▶ _WHAT TO DO_: Extract and repeat, line for line, the material running from the line containing "The width and height of the screenshot is (1568, 689)." through the line containing "Action: click(x=1067, y=149)", with both of those lines included.

▶ _DATA_:

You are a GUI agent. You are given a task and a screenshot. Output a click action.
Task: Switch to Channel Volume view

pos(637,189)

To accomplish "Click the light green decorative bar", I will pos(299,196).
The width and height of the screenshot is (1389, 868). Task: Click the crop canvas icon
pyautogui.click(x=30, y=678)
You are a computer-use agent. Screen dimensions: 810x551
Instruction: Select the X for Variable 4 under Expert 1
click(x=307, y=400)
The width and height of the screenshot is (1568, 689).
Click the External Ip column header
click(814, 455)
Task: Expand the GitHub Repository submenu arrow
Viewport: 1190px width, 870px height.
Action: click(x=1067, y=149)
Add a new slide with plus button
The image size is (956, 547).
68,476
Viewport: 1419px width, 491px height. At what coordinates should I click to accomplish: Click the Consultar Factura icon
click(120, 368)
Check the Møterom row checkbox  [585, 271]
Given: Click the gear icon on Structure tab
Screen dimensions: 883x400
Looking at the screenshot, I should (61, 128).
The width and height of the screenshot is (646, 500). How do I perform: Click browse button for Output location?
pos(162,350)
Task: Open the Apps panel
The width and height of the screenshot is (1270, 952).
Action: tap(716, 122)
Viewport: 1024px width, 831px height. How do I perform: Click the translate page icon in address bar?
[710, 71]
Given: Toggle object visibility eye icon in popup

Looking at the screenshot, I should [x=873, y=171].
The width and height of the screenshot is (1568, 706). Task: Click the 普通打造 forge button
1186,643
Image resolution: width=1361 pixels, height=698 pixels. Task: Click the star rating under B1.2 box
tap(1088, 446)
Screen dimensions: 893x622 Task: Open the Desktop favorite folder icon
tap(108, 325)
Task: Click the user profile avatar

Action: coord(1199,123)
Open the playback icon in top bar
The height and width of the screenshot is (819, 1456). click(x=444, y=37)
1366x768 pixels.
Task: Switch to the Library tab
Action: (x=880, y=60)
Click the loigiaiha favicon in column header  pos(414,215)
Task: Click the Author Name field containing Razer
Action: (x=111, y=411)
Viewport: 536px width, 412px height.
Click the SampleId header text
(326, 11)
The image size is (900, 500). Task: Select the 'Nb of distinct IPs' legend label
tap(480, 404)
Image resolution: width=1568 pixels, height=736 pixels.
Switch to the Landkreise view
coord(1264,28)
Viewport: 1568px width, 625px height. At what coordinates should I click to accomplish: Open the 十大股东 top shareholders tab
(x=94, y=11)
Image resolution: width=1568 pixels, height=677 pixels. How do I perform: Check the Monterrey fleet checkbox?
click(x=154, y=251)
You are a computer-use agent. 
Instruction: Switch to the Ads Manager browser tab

▶ _THE SOLUTION_:
The width and height of the screenshot is (1568, 689).
Click the External Ip column header
click(814, 455)
Task: Expand the GitHub Repository submenu arrow
Viewport: 1190px width, 870px height.
Action: click(x=1067, y=149)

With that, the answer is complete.